→ **Instructions for the task**:
Give every line below again, exactly as it appears.

▼

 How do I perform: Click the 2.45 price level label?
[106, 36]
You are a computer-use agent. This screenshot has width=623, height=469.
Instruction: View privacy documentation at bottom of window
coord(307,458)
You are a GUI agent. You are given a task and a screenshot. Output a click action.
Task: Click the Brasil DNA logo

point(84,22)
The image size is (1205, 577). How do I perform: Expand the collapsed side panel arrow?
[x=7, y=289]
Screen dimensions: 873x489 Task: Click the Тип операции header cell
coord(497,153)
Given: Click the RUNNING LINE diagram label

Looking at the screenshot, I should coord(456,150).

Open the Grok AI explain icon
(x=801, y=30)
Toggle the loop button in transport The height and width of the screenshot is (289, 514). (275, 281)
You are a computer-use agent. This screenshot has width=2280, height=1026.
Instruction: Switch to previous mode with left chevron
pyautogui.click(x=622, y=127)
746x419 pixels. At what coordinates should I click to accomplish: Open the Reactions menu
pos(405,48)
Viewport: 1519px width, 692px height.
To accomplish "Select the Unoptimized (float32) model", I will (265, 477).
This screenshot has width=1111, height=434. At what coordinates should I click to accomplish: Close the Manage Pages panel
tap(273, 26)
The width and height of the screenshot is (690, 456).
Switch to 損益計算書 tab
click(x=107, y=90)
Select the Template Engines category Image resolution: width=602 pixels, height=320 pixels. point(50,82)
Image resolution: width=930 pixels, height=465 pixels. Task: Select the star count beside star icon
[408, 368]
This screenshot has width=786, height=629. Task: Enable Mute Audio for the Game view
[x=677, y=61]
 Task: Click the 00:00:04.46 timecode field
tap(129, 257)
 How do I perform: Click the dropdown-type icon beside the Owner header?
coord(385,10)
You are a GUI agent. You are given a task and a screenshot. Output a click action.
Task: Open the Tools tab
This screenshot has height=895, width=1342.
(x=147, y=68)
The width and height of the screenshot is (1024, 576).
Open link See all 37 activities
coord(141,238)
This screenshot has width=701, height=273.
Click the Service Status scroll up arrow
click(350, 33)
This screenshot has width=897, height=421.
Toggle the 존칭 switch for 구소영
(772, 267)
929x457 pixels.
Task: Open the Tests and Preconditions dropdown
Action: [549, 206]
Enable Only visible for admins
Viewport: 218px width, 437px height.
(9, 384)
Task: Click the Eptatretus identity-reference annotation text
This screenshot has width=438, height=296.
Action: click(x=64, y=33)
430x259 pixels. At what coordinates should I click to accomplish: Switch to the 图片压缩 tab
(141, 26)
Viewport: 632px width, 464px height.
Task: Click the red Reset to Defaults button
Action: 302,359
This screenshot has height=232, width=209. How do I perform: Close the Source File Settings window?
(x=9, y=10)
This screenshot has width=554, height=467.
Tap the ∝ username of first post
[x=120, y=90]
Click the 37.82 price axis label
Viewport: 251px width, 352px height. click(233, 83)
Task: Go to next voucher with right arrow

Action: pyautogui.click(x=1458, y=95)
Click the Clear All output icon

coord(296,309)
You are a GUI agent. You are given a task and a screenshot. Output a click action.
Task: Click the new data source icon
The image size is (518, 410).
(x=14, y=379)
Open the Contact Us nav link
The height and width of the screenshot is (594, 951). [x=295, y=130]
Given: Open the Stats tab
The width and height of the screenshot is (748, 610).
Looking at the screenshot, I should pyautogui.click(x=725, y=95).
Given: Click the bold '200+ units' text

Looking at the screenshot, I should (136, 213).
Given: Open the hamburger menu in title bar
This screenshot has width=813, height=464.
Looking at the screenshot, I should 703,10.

▲

→ **Answer to this task**:
 How do I perform: Click the 2.45 price level label?
[106, 36]
You are a computer-use agent. This screenshot has width=623, height=469.
Instruction: View privacy documentation at bottom of window
coord(307,458)
You are a GUI agent. You are given a task and a screenshot. Output a click action.
Task: Click the Brasil DNA logo

point(84,22)
The image size is (1205, 577). How do I perform: Expand the collapsed side panel arrow?
[x=7, y=289]
Screen dimensions: 873x489 Task: Click the Тип операции header cell
coord(497,153)
Given: Click the RUNNING LINE diagram label

Looking at the screenshot, I should coord(456,150).

Open the Grok AI explain icon
(x=801, y=30)
Toggle the loop button in transport The height and width of the screenshot is (289, 514). (275, 281)
You are a computer-use agent. This screenshot has width=2280, height=1026.
Instruction: Switch to previous mode with left chevron
pyautogui.click(x=622, y=127)
746x419 pixels. At what coordinates should I click to accomplish: Open the Reactions menu
pos(405,48)
Viewport: 1519px width, 692px height.
To accomplish "Select the Unoptimized (float32) model", I will (265, 477).
This screenshot has width=1111, height=434. At what coordinates should I click to accomplish: Close the Manage Pages panel
tap(273, 26)
The width and height of the screenshot is (690, 456).
Switch to 損益計算書 tab
click(x=107, y=90)
Select the Template Engines category Image resolution: width=602 pixels, height=320 pixels. point(50,82)
Image resolution: width=930 pixels, height=465 pixels. Task: Select the star count beside star icon
[408, 368]
This screenshot has width=786, height=629. Task: Enable Mute Audio for the Game view
[x=677, y=61]
 Task: Click the 00:00:04.46 timecode field
tap(129, 257)
 How do I perform: Click the dropdown-type icon beside the Owner header?
coord(385,10)
You are a GUI agent. You are given a task and a screenshot. Output a click action.
Task: Open the Tools tab
This screenshot has height=895, width=1342.
(x=147, y=68)
The width and height of the screenshot is (1024, 576).
Open link See all 37 activities
coord(141,238)
This screenshot has width=701, height=273.
Click the Service Status scroll up arrow
click(350, 33)
This screenshot has width=897, height=421.
Toggle the 존칭 switch for 구소영
(772, 267)
929x457 pixels.
Task: Open the Tests and Preconditions dropdown
Action: [549, 206]
Enable Only visible for admins
Viewport: 218px width, 437px height.
(9, 384)
Task: Click the Eptatretus identity-reference annotation text
This screenshot has width=438, height=296.
Action: click(x=64, y=33)
430x259 pixels. At what coordinates should I click to accomplish: Switch to the 图片压缩 tab
(141, 26)
Viewport: 632px width, 464px height.
Task: Click the red Reset to Defaults button
Action: 302,359
This screenshot has height=232, width=209. How do I perform: Close the Source File Settings window?
(x=9, y=10)
This screenshot has width=554, height=467.
Tap the ∝ username of first post
[x=120, y=90]
Click the 37.82 price axis label
Viewport: 251px width, 352px height. click(233, 83)
Task: Go to next voucher with right arrow

Action: pyautogui.click(x=1458, y=95)
Click the Clear All output icon

coord(296,309)
You are a GUI agent. You are given a task and a screenshot. Output a click action.
Task: Click the new data source icon
The image size is (518, 410).
(x=14, y=379)
Open the Contact Us nav link
The height and width of the screenshot is (594, 951). [x=295, y=130]
Given: Open the Stats tab
The width and height of the screenshot is (748, 610).
Looking at the screenshot, I should pyautogui.click(x=725, y=95).
Given: Click the bold '200+ units' text

Looking at the screenshot, I should (136, 213).
Given: Open the hamburger menu in title bar
This screenshot has width=813, height=464.
Looking at the screenshot, I should 703,10.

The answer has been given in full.